Hurricane Dorian has absolutely battered the Northern Bahamas over Labor Day weekend, bringing fierce Category-5 winds, devastating storm surge, and up to 30 inches of rainfall. The storm's westward movement began to stall out late on Saturday, as a ridge of high pressure over the Atlantic began to break down. In the absence of any steering currents, Dorian pounded the tiny islands ceaselessly on Sunday and Monday.
Now this upper-atmosphere weather pattern is beginning to change, and, albeit slowly, Dorian is beginning to turn northwest away from The Bahamas and toward the Continental United States. At 11am ET Tuesday, it was moving 2mph to the northwest, according to the National Hurricane Center.
It has been unclear for days how close Dorian would get to Florida and the rest of the United States, but now it seems likely that a trough of low pressure moving across the upper Midwest and northeastern United States will be strong enough, and fast enough, to keep Dorian away from the Sunshine State. We still have downstream concerns about the Carolinas, however.

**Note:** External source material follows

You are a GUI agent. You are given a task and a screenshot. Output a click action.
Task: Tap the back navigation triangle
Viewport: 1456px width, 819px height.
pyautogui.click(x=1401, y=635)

Attached to this post, the plot of atmospheric heights at about three miles above sea level—it is the European model's depiction of conditions late Monday night—shows the air pattern nicely that will pull Dorian away from The Bahamas on Tuesday. The trough has created enough of a break in the upper air pattern to nudge Dorian northward, slowly at first, but the storm will accelerate later this week as it gets entrained into the southwestern flow of the trough and pulled rapidly to the northeast. Less than a week from now, its remnants will likely be just south of Greenland.